I decided to do some of roadmap.sh’s DevOps projects. The first one is server-stats.sh, wherein we write a script to analyze and display server performance stats

The requirements are as follows:

## Requirements

You are required to write a script `server-stats.sh` that can analyse basic server performance stats. You should be able to run the script on any Linux server and it should give you the following stats:

- Total CPU usage
- Total memory usage (Free vs Used including percentage)
- Total disk usage (Free vs Used including percentage)
- Top 5 processes by CPU usage
- Top 5 processes by memory usage

totalCPU

The first task is to return total CPU usage. Since we are looking at a snapshot of the system when the command runs, I decided to us ps as the basis for this (top was also an option, but it is designed to be used more interactively - although it can be invoked once with -bn, which is batch mode n times)

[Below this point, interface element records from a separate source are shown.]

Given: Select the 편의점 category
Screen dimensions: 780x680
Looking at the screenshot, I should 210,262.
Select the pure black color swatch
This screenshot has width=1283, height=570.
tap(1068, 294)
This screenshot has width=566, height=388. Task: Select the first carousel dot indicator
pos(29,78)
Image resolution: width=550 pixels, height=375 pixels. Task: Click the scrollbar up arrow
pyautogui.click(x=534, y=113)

By itself, ps isn’t all that useful. It returns only information about the current terminal that invoked the command, so the information is fairly sparse. According to the man page, we can use -e (or, equally, -A) to select all processes. This returns a table with PID TTY TIME CMD as headers.

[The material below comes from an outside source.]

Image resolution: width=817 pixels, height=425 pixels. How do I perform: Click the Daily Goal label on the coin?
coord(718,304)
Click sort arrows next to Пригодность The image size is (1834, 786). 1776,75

Now the trick is to find CPU usage for every process and sum it up. Fortunately man ps can also help with this: the -o option allows us to use a specific format for the output, one of which is pcpu, or “percent CPU”. Thus we have a list of CPU usage per process at the moment where we run the command.

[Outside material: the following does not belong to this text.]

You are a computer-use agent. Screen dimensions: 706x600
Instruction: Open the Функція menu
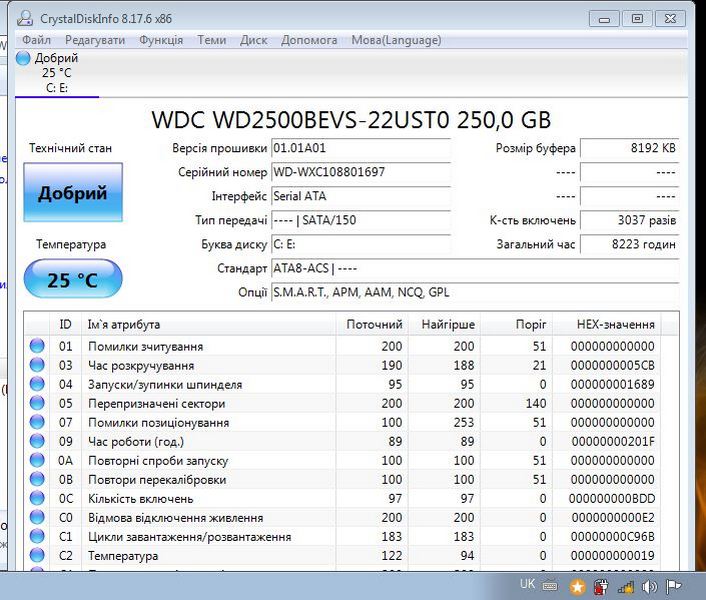(x=161, y=40)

So to get total CPU utilization we need to add the column. Simple enough: awk '{total += $1}END{print total}'. As a sanity check, I compared the output of that command with the idle time in top - they should roughly match up, right?

Wrong!

top was reporting idle time of about 98%, yet the output of my command was about 40%. Turns out the issue is that ps reports CPU usage per core as a percentage of a single core. So my computer has a 16-core CPU, and sure enough, diving the ps percentage by my core count accounted for the different: 40 / 16 = 2.5.

Of course, hard-coding my core count into a script isn’t great. Fortunately, awk supports variable assignment, which can be the output of a sub-shell such as nproc (this returns the number of processing units available). This, in the end, completed the totalCPU function:

totalCPU () {
    # diving by cores to get total CPU utilization
    ps -eo pcpu | awk -v cores=$(nproc) '{total += $1} END {print total / cores}'
}

totalMem

To get the total memory utilization of the system the free command comes in handy. Using awk again I reformatted the output of free to make it work with the script.

Note that beyond simply printing total and used memory I wanted to make sure to include cache. This is because without the cache used, the used and available memory do not add up to 100%.

The most complicated part of this, frankly, was learning how to define a function inside awk so that I could calculate the percentages without repeating myself over and over:

totalMem () {
    free -h | awk '
    function percentage(part, total) {
        return int(part / total * 100) "%"
    }
    NR==2 {
        print "Total:", $2, \
              "\nUsed:", $3, percentage($3, $2), \
              "\nFree:", $4, percentage($4, $2), \
              "\nCache:", $6, percentage($6, $2)
    }'
}